▸ **Task brief**
Reproduce without any pictures the lines from the one that contains "This screenshot has width=934, height=584." through the end of the records, exactly as written.

Dataset entries:

>>>>>

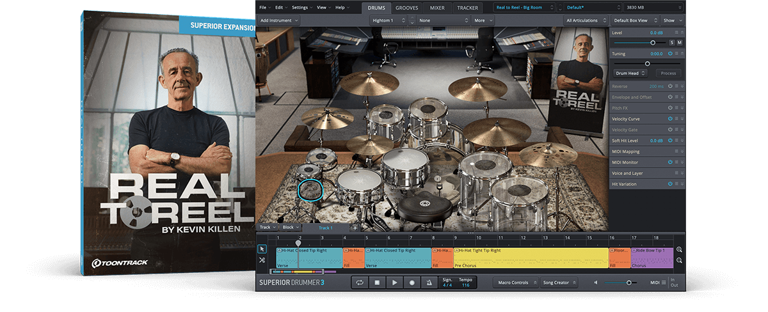Expand the All Articulations dropdown
Image resolution: width=768 pixels, height=312 pixels.
(585, 20)
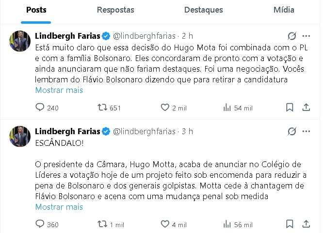Viewport: 324px width, 233px height.
Task: Open more options menu on ESCÂNDALO post
Action: pyautogui.click(x=306, y=131)
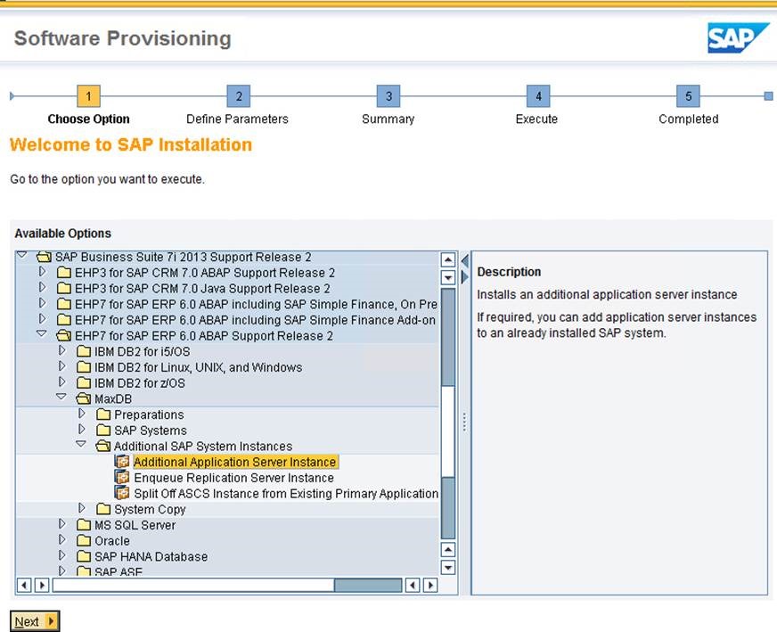Click the Preparations folder icon
The height and width of the screenshot is (632, 777).
pos(103,414)
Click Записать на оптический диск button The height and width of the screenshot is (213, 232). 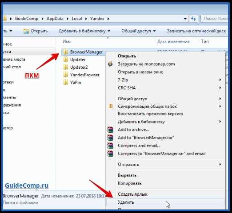pos(196,31)
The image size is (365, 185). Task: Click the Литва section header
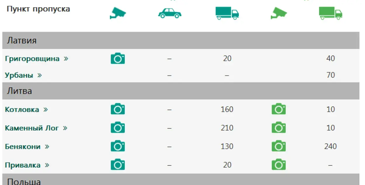point(181,91)
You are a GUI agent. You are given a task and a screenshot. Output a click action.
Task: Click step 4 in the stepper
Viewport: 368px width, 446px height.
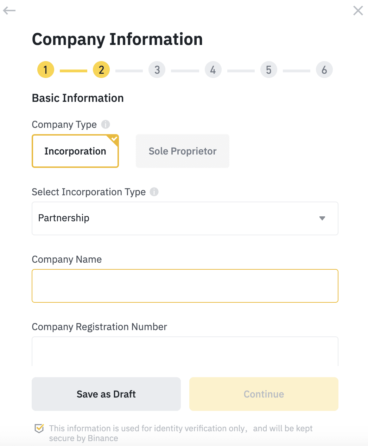click(x=213, y=70)
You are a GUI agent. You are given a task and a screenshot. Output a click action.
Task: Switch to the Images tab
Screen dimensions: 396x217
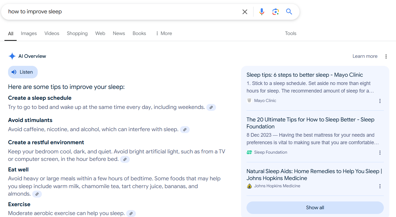coord(29,33)
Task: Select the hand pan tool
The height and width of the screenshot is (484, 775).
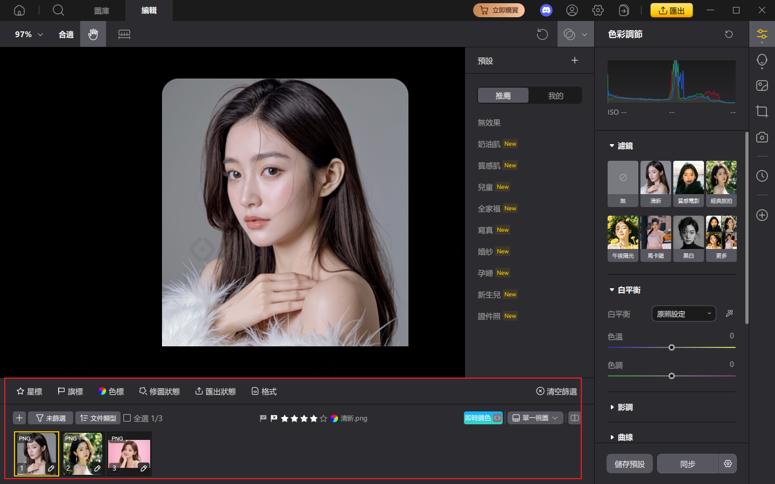Action: [93, 34]
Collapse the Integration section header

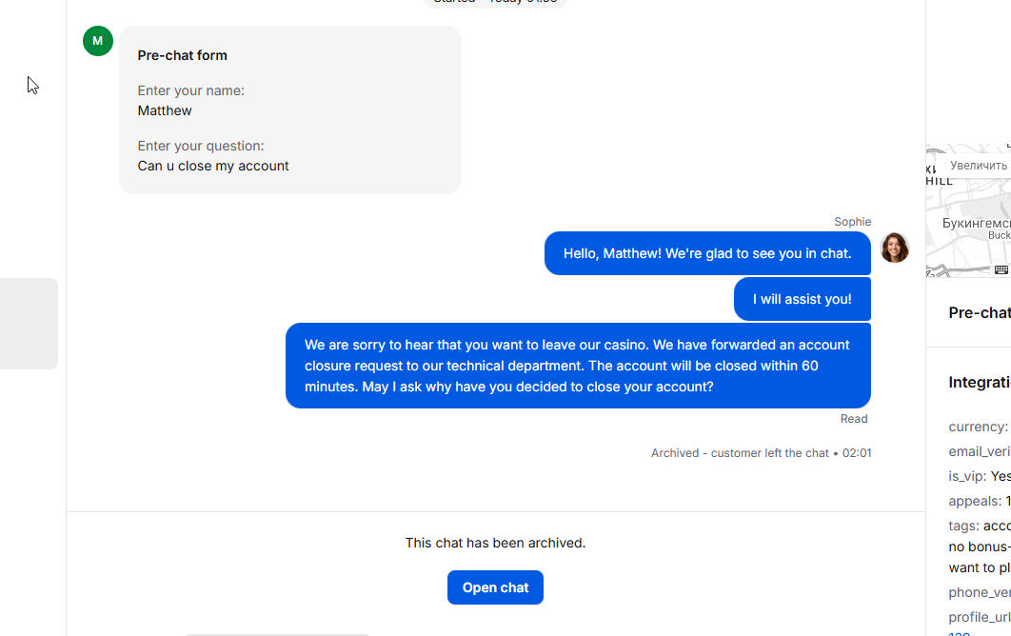click(x=979, y=383)
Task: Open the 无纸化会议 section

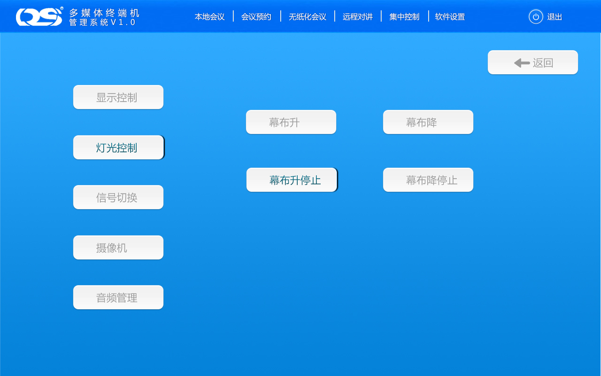Action: [x=308, y=17]
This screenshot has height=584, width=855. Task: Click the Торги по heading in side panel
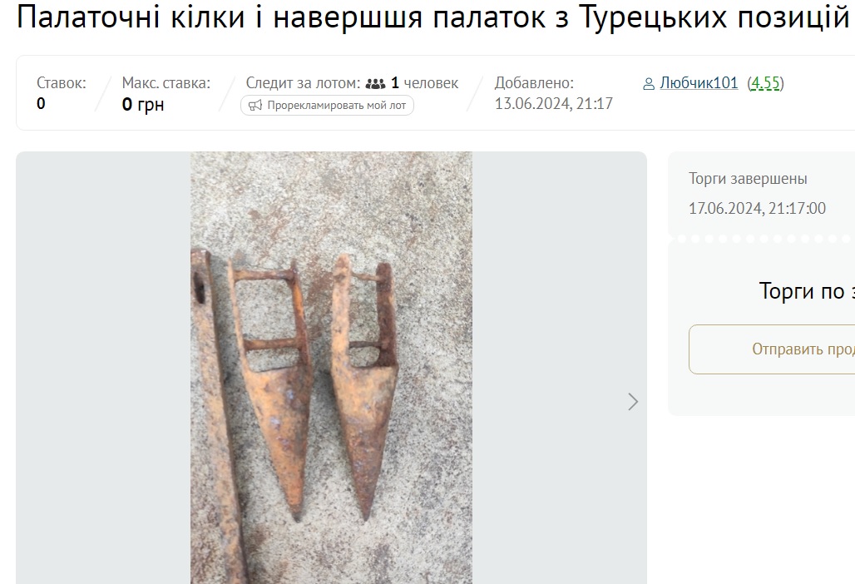(807, 290)
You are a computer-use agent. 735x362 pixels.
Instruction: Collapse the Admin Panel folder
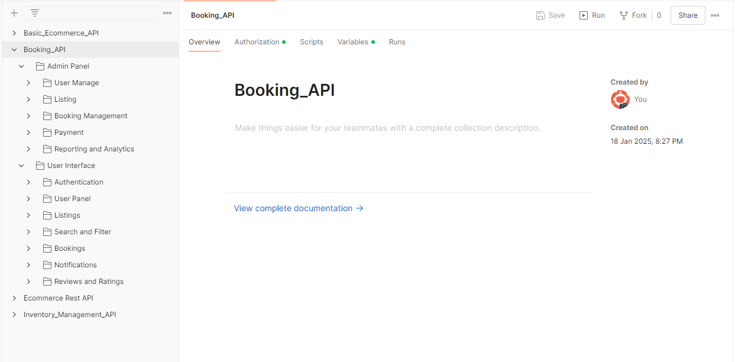tap(22, 66)
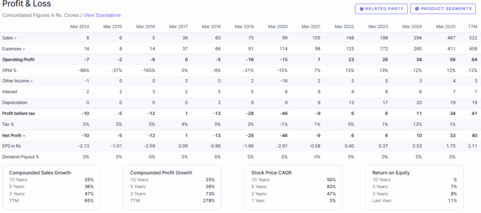Click the Dividend Payout % row label

pyautogui.click(x=20, y=157)
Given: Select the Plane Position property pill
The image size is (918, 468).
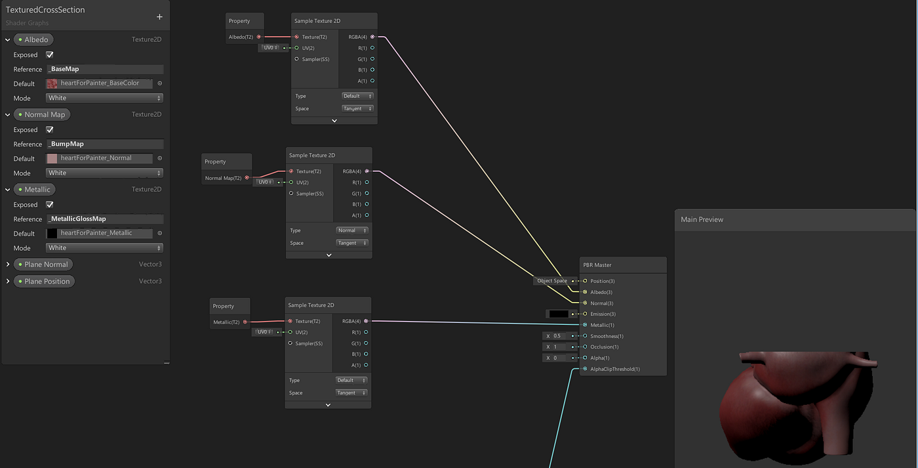Looking at the screenshot, I should click(x=47, y=281).
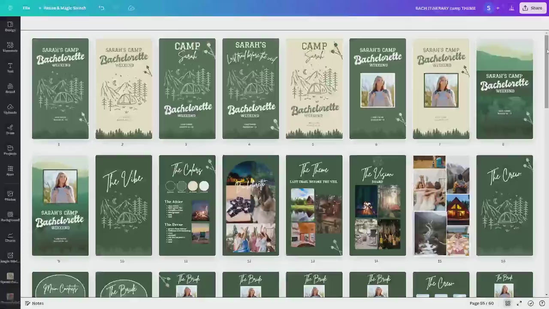
Task: Open the Resize & Magic Switch dropdown
Action: tap(62, 8)

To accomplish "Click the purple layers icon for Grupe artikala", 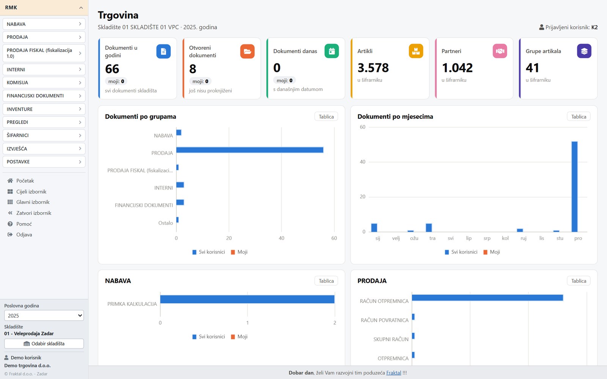I will click(584, 51).
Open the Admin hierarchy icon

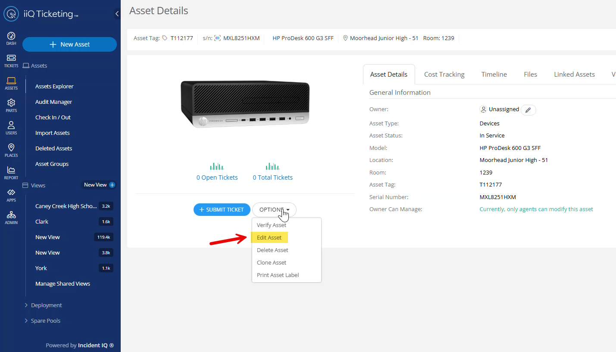11,217
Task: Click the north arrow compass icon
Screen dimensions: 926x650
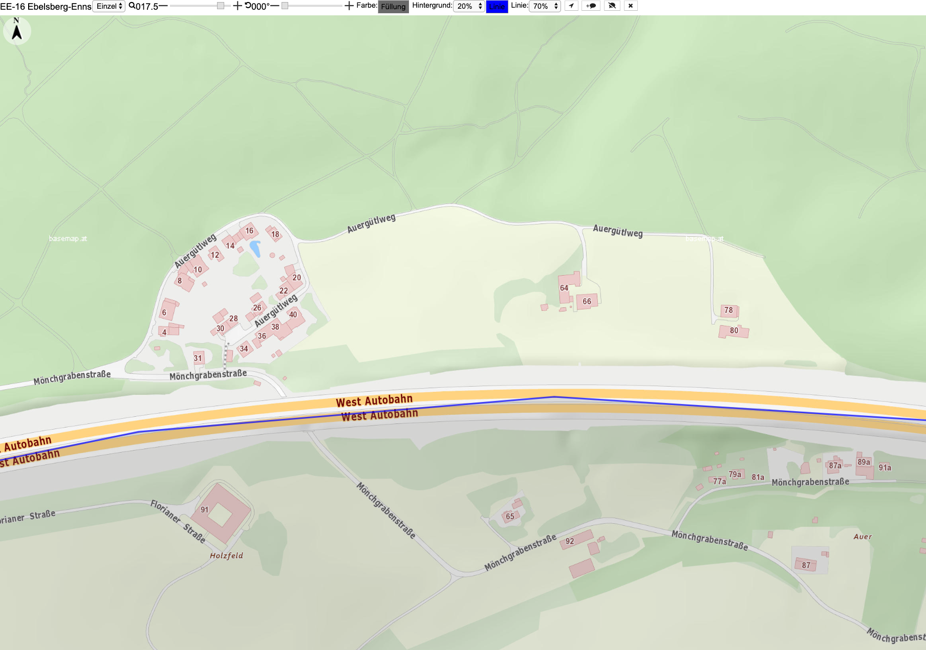Action: [x=17, y=31]
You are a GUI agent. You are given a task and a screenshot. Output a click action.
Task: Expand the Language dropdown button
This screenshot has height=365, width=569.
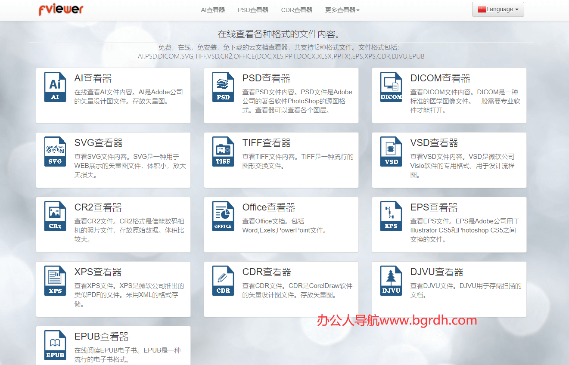pos(498,9)
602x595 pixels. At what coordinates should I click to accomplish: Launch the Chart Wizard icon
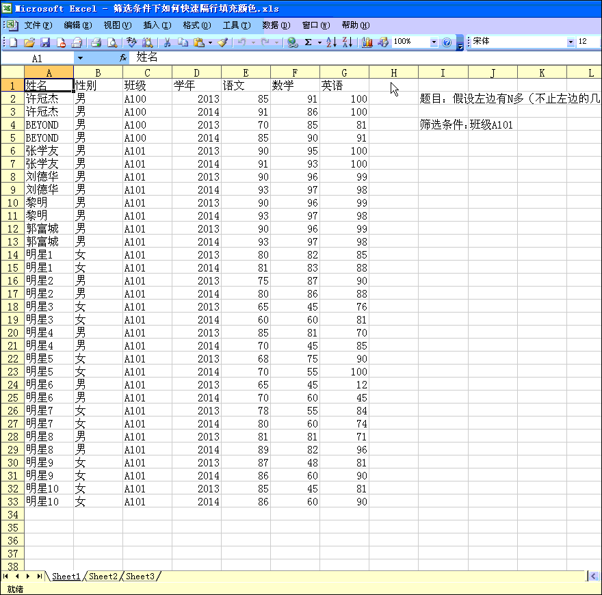(367, 42)
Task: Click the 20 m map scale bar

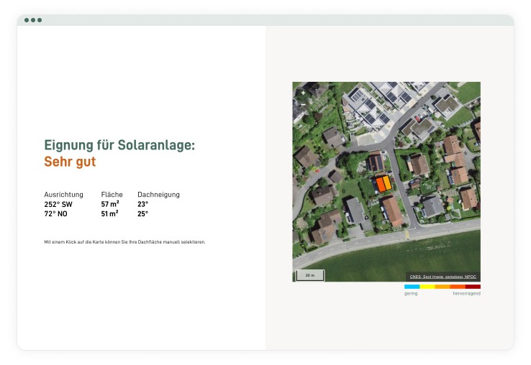Action: [310, 275]
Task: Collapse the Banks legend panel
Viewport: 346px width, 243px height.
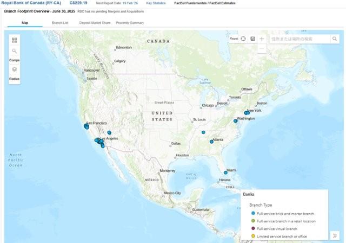Action: tap(335, 235)
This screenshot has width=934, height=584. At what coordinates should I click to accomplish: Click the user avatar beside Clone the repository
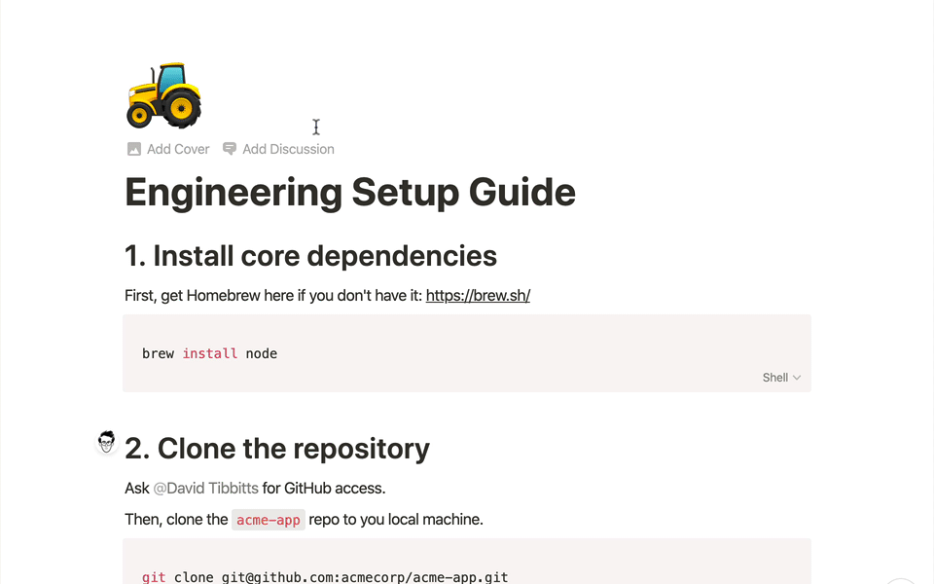(107, 442)
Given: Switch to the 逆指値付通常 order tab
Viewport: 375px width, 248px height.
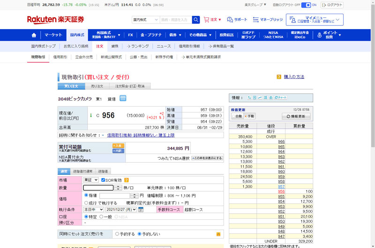Looking at the screenshot, I should click(83, 171).
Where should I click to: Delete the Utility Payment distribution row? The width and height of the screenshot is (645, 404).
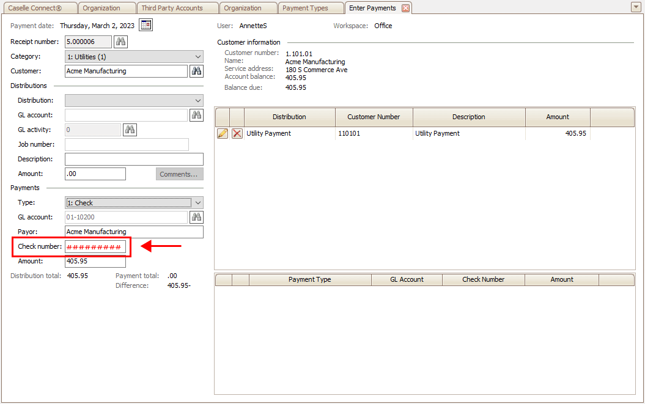pyautogui.click(x=237, y=133)
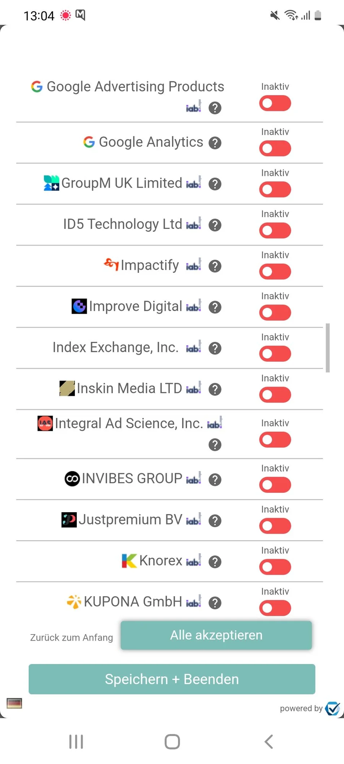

<<<<<

▸ **Output for this exercise**
This screenshot has width=934, height=584. At what coordinates should I click to accomplish: Click the user avatar beside Clone the repository
(107, 442)
Given: Switch to the 逆指値付通常 order tab
Viewport: 375px width, 248px height.
Looking at the screenshot, I should click(83, 171).
Where should I click to: Delete the Utility Payment distribution row? The width and height of the screenshot is (645, 404).
pyautogui.click(x=237, y=133)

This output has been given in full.